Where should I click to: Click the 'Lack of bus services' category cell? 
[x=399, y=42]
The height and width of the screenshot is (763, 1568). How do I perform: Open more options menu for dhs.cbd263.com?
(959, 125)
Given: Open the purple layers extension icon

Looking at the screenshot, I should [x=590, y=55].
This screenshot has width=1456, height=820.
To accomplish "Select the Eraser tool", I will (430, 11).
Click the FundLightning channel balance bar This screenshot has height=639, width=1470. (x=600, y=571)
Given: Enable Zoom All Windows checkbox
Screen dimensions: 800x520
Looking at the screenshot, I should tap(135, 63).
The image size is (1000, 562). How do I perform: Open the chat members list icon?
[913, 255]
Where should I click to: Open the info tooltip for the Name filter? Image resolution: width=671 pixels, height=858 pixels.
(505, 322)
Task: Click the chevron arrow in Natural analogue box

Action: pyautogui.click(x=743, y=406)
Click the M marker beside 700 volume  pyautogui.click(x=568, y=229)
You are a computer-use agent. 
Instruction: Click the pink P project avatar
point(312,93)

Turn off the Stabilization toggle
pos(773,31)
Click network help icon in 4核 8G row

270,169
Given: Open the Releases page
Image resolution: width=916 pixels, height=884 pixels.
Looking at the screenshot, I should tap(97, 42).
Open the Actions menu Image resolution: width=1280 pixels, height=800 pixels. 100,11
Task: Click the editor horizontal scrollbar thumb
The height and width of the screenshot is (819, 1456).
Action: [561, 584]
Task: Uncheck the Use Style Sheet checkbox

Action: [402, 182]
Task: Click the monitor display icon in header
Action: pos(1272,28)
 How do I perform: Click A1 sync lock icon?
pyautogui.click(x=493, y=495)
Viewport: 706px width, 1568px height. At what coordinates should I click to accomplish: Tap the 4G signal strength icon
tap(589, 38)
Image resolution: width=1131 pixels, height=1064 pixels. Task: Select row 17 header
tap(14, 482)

WHAT THE TASK REQUIRES
Please pick out each line in the rows above that contains the string "pyautogui" and copy it.

WRITTEN ANSWER
Action: pyautogui.click(x=743, y=406)
Click the M marker beside 700 volume  pyautogui.click(x=568, y=229)
pyautogui.click(x=493, y=495)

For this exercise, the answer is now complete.